**TASK DIRECTIONS:**
Check each line of the listing, and copy it if it contains the word "marker".

**RECORDED INFORMATION:**
((

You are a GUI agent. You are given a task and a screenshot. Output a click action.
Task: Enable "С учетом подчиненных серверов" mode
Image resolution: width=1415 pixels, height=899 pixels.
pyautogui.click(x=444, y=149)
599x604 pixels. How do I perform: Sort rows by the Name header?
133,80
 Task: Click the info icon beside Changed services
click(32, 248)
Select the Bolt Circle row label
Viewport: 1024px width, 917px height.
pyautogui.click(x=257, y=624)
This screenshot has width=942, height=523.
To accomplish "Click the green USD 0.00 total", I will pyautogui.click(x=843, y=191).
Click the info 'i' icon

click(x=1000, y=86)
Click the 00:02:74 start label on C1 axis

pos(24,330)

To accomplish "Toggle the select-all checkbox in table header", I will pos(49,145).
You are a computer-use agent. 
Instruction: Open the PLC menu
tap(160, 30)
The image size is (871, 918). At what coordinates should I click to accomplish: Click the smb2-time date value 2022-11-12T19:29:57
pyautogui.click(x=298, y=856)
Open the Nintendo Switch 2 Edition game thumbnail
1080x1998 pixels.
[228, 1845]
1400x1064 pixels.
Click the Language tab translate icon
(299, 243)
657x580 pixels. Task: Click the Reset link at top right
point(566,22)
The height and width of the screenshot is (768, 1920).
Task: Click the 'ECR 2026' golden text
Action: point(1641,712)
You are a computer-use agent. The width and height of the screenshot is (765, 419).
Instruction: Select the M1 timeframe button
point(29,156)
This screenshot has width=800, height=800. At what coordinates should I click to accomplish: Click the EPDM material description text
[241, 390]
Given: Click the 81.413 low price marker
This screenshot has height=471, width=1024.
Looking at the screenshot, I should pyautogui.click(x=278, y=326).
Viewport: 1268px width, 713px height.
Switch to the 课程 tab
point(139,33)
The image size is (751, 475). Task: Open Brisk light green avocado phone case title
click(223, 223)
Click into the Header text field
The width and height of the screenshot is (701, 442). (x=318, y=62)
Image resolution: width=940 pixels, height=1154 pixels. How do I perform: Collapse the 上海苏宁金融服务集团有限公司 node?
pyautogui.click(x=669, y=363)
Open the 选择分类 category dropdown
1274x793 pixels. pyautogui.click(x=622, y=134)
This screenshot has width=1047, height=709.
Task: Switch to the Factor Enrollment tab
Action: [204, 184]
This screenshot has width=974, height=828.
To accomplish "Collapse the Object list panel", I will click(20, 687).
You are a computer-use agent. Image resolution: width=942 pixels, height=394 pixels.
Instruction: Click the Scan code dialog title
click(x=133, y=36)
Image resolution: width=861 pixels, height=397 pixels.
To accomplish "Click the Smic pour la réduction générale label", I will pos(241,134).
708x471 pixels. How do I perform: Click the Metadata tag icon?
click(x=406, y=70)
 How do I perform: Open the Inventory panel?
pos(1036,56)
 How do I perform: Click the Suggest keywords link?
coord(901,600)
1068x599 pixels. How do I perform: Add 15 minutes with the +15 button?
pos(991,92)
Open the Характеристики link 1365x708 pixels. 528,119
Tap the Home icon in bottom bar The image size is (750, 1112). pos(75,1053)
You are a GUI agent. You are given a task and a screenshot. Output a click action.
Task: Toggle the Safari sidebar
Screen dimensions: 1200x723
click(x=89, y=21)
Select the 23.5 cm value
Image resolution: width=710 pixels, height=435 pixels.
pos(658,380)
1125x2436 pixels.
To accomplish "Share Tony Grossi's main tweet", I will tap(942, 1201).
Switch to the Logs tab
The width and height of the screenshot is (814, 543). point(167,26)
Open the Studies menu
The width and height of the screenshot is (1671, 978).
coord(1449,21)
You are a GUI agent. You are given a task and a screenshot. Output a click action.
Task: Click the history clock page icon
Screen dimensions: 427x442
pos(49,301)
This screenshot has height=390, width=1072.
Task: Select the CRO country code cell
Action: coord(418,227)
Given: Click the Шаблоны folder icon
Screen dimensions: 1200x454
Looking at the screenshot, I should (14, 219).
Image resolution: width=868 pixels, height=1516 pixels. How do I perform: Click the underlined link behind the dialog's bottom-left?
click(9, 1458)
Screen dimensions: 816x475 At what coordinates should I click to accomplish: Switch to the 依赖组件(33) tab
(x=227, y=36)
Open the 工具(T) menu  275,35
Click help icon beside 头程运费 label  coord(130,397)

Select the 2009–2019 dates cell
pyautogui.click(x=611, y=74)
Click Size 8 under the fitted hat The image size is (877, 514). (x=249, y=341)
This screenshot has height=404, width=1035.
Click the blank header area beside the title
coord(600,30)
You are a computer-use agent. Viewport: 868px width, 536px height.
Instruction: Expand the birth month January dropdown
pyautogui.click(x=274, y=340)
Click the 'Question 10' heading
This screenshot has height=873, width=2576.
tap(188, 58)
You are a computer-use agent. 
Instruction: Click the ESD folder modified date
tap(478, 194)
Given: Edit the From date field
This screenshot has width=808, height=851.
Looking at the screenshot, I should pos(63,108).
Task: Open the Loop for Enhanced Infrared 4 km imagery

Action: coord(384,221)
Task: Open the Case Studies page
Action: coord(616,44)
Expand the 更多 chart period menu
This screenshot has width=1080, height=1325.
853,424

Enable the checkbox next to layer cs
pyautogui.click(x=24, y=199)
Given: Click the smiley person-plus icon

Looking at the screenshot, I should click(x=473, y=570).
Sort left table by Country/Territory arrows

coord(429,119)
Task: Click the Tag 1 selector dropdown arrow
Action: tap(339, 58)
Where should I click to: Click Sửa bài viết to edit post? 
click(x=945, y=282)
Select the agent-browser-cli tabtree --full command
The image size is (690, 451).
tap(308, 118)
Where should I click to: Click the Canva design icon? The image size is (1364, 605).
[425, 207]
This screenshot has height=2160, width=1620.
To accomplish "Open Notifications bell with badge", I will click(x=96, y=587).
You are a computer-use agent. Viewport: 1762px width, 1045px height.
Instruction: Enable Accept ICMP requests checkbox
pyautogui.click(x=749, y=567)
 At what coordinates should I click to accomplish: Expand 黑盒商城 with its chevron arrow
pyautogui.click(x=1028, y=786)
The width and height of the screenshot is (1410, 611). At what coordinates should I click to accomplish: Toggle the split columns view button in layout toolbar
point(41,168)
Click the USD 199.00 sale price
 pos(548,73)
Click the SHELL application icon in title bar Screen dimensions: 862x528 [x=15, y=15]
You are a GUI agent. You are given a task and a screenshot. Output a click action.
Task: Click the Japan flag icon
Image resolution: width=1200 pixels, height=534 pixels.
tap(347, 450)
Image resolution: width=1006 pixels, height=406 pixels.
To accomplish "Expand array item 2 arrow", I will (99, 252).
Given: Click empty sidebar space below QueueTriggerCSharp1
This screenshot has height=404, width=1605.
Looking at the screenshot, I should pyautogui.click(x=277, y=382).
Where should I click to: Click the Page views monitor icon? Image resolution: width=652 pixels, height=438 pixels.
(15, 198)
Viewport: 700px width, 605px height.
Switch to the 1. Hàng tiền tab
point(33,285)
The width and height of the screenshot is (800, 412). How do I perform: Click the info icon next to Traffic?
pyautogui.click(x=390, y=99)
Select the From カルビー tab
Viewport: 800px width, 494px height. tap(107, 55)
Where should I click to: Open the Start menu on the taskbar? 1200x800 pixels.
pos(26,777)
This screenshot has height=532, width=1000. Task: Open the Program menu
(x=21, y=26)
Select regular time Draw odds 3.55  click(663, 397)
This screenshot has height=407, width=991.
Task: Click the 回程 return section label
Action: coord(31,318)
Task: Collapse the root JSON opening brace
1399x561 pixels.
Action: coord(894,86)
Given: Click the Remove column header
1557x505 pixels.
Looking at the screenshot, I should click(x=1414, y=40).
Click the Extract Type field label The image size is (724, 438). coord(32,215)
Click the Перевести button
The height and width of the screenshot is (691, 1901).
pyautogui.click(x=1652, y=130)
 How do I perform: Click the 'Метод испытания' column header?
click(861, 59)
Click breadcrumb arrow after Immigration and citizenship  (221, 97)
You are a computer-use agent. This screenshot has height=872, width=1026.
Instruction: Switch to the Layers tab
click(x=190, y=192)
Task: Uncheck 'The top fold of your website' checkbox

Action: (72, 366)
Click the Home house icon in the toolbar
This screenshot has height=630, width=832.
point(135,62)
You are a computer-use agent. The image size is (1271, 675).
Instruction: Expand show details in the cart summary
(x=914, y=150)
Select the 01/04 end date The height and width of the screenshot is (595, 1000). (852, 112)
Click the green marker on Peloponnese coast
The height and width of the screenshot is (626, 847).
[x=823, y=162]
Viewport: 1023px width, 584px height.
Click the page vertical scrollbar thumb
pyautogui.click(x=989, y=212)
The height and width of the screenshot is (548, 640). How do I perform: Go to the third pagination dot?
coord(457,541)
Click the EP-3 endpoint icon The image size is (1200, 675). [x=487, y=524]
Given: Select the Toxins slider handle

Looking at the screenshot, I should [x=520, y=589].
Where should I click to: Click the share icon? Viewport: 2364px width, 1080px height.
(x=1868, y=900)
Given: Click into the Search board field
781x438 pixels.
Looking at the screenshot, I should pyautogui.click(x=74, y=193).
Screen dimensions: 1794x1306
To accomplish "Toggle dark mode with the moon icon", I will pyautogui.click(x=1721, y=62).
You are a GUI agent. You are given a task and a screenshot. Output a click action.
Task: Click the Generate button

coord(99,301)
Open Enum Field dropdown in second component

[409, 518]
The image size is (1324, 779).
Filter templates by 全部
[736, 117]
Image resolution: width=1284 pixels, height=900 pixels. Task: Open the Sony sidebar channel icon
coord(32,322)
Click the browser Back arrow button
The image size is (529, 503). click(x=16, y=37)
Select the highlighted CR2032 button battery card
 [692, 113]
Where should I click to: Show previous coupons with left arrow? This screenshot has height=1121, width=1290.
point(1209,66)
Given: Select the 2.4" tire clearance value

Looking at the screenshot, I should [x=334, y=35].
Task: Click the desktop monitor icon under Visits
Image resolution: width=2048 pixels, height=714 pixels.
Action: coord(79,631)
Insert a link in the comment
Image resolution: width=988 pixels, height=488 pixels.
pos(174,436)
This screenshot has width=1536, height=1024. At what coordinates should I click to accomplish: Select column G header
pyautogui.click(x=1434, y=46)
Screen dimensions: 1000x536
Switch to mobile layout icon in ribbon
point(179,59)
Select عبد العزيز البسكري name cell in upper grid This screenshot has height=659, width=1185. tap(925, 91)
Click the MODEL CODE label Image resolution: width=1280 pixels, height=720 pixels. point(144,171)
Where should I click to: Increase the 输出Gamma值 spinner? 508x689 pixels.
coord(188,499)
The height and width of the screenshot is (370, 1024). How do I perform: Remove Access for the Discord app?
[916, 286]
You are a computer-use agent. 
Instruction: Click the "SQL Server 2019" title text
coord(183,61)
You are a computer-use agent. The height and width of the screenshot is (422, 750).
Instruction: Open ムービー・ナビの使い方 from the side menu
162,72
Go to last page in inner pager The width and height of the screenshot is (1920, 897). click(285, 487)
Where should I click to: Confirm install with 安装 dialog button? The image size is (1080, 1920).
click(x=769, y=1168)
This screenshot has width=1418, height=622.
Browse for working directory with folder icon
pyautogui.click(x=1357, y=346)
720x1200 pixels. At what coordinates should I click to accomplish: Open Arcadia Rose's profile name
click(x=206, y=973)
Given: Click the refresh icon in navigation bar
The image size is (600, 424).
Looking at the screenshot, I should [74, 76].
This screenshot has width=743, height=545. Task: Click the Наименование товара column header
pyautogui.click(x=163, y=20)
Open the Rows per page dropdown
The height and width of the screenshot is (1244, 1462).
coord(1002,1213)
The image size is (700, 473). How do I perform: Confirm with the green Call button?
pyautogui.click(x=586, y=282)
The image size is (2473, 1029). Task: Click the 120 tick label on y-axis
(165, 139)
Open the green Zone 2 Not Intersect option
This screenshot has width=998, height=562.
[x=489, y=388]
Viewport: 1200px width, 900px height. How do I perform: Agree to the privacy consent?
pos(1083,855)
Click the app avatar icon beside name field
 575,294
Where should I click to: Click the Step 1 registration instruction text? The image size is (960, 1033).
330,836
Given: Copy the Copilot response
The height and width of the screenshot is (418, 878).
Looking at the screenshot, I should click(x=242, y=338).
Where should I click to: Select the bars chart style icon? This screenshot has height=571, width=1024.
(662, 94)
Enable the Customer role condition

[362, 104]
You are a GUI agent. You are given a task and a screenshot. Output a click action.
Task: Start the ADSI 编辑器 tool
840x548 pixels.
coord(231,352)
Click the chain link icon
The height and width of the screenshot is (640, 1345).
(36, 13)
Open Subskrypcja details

))

**RESPONSE FOR THIS EXERCISE:**
Given: Click the 81.413 low price marker
Click the green marker on Peloponnese coast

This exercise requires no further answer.